(adjusted close day two minus adjusted close day one) / adjusted close day one is % gain for day two. Everything (I think!) is already built into the adjusted closes so no need to add anything back, etc. I would love to learn I'm wrong, then there might actually be something that can beat the QQQs!
The adjusted prices assume you reinvested dividends. For example, according to Yahoo Finance, SPLV has close price for 20110505 and 20230217 == 24.79 and 63.47. The compound annual growth rate without dividends is 8.30%. The corresponding adjusted close prices are 18.814640 and 63.47. The compound annual growth rate assuming dividends are reinvested is 10.86%.
Look at JEPI, here: https://finance.yahoo.com/quote/JEP...istory&frequency=1d&includeAdjustedClose=true On 2/1 it paid a dividend of .444. Its closing price on 1/31 was 55.47. On 2/1 it was 55.04. So it was clearly dropped by amount of dividend. But its adjusted price 1/31 was 55.03 (adjusted to reflect the dividend) and on 2/1 it was 55.04 (same as closing price, since been no adjustments since). So it essentially adds the dividend back as a subtraction to prior stock price, increasing gain (or decreasing loss) on the day.

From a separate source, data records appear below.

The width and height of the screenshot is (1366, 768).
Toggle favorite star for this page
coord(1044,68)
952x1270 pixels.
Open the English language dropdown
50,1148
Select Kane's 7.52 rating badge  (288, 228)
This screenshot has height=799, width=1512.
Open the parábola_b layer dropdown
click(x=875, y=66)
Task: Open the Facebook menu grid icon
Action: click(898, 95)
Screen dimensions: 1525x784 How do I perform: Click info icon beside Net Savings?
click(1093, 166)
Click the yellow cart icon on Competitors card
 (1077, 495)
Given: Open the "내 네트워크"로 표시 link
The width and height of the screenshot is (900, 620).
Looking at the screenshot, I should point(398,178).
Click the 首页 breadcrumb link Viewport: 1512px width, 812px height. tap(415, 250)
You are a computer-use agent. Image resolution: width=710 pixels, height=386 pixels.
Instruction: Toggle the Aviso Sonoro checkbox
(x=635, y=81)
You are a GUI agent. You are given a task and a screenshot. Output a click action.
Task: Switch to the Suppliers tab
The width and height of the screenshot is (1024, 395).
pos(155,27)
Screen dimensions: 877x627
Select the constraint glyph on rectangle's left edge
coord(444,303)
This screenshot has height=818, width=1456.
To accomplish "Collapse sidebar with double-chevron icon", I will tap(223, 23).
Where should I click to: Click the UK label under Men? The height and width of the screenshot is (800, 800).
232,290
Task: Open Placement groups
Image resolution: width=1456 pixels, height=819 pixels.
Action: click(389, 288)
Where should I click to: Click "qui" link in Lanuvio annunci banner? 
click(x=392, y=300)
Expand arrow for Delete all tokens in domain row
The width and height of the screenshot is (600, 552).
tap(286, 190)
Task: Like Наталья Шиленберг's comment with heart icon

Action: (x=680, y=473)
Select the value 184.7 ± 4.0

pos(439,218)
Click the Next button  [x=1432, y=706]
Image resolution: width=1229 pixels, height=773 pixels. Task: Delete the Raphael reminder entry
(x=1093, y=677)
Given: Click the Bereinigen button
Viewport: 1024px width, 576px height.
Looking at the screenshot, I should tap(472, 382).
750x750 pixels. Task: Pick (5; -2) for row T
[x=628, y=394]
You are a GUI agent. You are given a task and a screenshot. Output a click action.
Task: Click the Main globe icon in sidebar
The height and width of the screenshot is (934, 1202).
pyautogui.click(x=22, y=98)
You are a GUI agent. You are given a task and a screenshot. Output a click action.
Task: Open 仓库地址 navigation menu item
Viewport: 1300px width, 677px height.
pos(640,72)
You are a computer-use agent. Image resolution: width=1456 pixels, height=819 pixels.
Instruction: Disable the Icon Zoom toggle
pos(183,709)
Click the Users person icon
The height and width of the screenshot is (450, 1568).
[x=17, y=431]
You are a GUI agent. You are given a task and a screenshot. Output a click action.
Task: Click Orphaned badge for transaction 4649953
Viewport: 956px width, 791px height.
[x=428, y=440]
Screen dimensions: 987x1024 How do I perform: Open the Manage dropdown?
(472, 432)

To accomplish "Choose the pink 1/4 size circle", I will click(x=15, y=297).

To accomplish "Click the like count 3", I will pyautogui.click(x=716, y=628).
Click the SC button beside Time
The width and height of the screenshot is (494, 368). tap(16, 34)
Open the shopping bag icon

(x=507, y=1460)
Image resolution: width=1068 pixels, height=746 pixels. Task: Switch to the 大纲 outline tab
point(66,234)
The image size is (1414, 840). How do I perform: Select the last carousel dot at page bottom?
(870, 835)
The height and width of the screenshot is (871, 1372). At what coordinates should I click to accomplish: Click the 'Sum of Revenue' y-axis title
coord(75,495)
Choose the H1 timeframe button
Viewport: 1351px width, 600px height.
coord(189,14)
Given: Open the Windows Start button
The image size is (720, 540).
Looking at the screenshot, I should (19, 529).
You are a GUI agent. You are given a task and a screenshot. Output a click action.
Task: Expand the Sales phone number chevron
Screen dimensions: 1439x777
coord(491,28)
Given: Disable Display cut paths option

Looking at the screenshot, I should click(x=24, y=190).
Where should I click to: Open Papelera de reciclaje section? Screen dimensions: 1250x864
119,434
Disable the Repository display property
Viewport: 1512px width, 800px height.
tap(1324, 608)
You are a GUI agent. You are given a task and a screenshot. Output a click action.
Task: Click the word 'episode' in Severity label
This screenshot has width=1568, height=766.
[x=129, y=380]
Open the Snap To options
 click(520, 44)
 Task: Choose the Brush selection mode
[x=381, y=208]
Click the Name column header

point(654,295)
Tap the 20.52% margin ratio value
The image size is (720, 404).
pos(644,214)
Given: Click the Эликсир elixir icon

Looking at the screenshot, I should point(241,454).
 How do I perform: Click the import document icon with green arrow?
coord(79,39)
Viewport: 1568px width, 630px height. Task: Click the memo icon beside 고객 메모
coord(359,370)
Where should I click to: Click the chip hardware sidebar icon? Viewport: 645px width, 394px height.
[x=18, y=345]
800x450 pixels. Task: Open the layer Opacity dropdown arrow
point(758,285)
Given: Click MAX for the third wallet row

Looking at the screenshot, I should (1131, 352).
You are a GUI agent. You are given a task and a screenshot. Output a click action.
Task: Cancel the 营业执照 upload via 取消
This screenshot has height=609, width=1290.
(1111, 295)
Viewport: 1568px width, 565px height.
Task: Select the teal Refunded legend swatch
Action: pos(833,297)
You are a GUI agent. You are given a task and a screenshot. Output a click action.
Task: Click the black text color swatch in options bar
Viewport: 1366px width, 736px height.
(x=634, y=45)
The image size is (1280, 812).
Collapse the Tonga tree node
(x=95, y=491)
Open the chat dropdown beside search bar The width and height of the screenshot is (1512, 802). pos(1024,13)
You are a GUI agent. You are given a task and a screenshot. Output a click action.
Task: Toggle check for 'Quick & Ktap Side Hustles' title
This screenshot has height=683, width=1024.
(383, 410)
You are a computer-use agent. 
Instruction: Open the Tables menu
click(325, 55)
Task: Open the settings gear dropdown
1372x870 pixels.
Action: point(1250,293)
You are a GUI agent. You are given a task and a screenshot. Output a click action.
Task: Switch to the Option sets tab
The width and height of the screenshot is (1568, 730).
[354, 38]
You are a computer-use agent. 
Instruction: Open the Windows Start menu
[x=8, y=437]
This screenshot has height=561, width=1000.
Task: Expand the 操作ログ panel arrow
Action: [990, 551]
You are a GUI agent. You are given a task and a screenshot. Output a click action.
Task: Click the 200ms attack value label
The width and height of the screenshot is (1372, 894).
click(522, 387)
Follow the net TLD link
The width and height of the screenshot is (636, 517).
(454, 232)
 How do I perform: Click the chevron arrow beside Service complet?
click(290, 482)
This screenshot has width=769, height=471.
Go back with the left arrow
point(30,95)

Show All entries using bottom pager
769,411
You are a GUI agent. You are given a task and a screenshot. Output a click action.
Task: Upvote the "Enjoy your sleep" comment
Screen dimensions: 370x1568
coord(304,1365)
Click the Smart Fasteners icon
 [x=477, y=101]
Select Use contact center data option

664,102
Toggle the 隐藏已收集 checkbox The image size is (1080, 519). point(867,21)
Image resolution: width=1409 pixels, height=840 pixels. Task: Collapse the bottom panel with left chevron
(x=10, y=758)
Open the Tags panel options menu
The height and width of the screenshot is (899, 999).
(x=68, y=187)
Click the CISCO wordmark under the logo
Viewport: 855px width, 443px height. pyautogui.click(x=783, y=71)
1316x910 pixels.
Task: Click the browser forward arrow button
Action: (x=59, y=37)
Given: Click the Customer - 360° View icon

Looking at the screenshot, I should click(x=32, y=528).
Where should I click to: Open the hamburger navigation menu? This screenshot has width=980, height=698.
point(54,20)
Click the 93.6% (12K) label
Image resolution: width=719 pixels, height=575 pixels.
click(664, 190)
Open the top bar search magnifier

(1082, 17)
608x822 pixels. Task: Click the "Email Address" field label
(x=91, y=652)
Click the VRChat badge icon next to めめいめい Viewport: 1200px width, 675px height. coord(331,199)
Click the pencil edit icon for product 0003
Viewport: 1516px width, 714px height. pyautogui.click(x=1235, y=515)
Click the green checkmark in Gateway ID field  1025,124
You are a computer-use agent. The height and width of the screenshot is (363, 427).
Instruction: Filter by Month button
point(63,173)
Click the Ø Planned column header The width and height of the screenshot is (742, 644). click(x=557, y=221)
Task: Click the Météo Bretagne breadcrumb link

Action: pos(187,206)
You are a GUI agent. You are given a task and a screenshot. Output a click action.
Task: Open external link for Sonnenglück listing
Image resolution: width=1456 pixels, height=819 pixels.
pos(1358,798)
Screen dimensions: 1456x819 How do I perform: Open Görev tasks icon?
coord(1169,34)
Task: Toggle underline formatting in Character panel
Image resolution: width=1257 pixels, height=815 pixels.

Assuming reinvesting dividends in the underlying security makes the most sense to me when comparing two or more securities to see which might be preferred over the others.
Okay @SoyUnGanador and @ph1l, I get it now. All previous Adjusted Close Prices are adjusted downwards so that it appears as if the stock price has increased by the amount of the dividend on the ex-dividend date. Clever.
Indeed, I was worried just like you were when I started doing the calculations about the easiest way to build in the dividends and what not. Before someone told me it was already done for me! Makes truly comparing two or more securities, including ones that pay dividends and ones that do not, easy peasy.